Key contributions include:
The VAR dataset, containing diverse responses from 19 LLMs across 24 evaluation benchmarks, with high-quality annotations from multiple GPT-4o and human review rounds.
The xVerify model family, with variants ranging from 0.5B to 32B parameters, all achieving strong performance across different question types.
Comprehensive evaluation showing xVerify's superiority in accuracy, generalization ability, computational efficiency, and cost-effectiveness.
As reasoning models continue to evolve and generate increasingly complex outputs, specialized evaluation tools like xVerify will be crucial for accurate assessment.
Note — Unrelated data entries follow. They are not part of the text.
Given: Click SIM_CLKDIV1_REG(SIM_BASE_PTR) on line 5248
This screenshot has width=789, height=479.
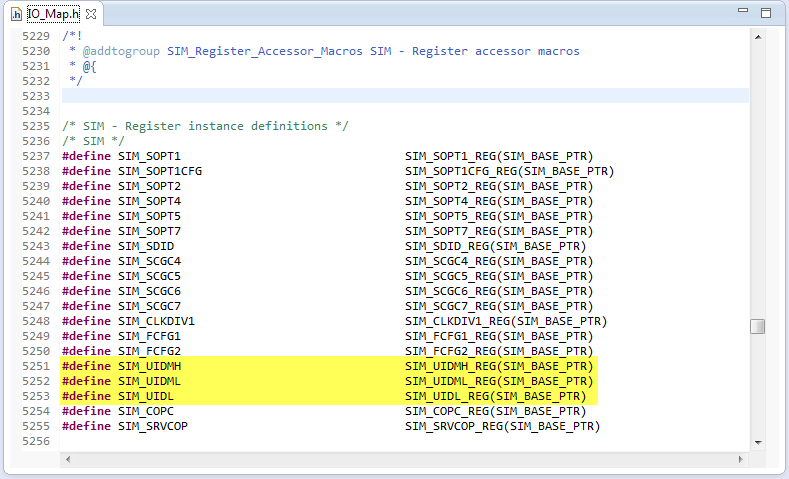Looking at the screenshot, I should tap(505, 321).
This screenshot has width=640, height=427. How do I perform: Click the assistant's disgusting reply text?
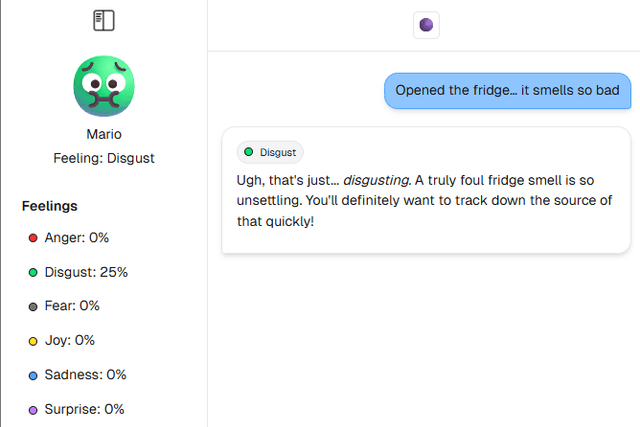click(x=424, y=200)
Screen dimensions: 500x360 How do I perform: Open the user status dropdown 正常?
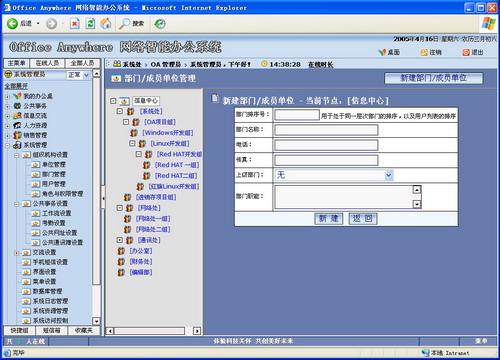tap(86, 75)
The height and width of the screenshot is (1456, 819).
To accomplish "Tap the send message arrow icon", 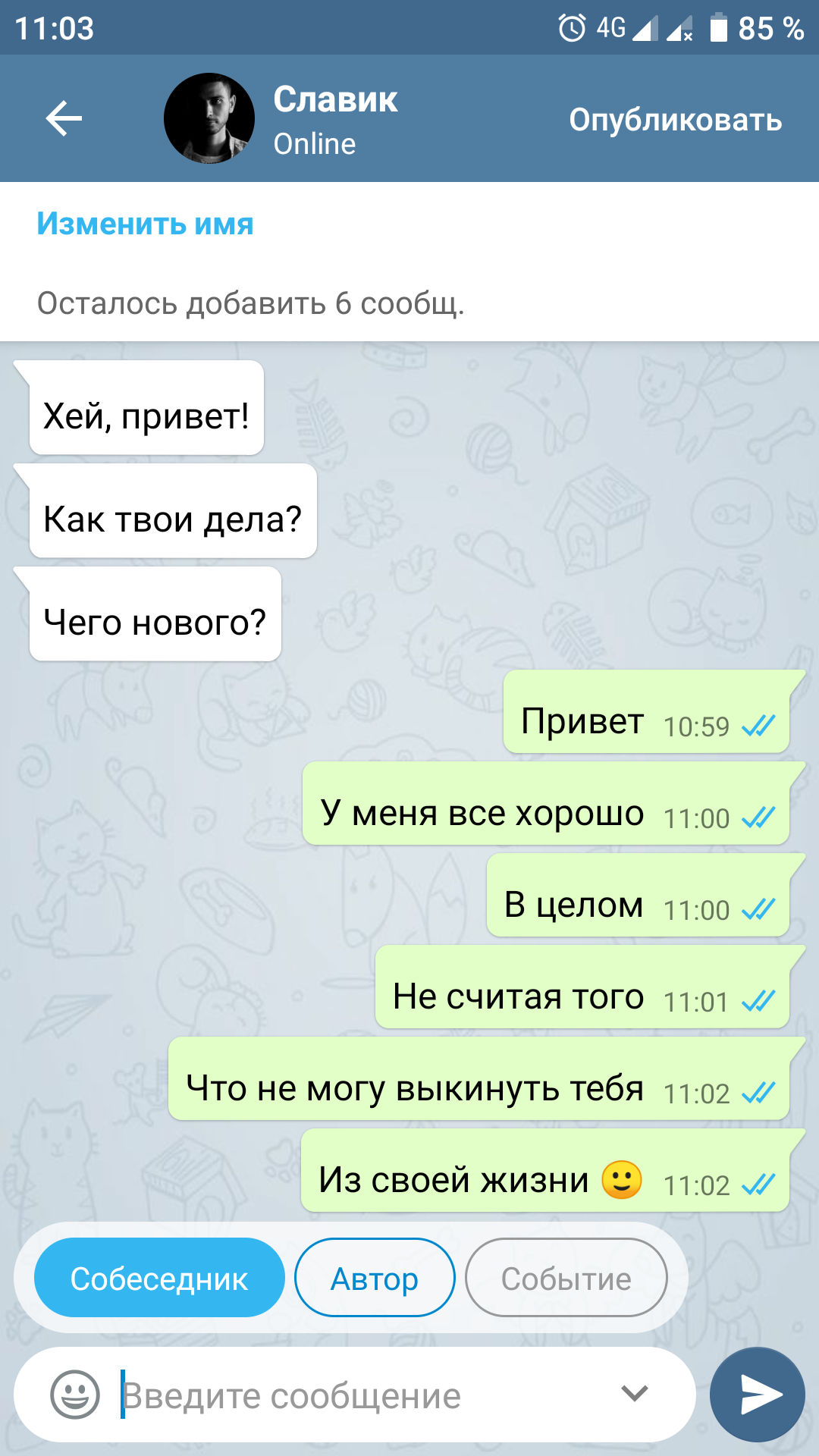I will pos(758,1394).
This work provides both an immediately useful tool and a methodology for developing similar specialized verifiers for other complex LLM evaluation tasks.
The approach taken in xVerify could be extended to other domains requiring specialized verification, as explored in the VERIFY benchmark for multimodal reasoning evaluation.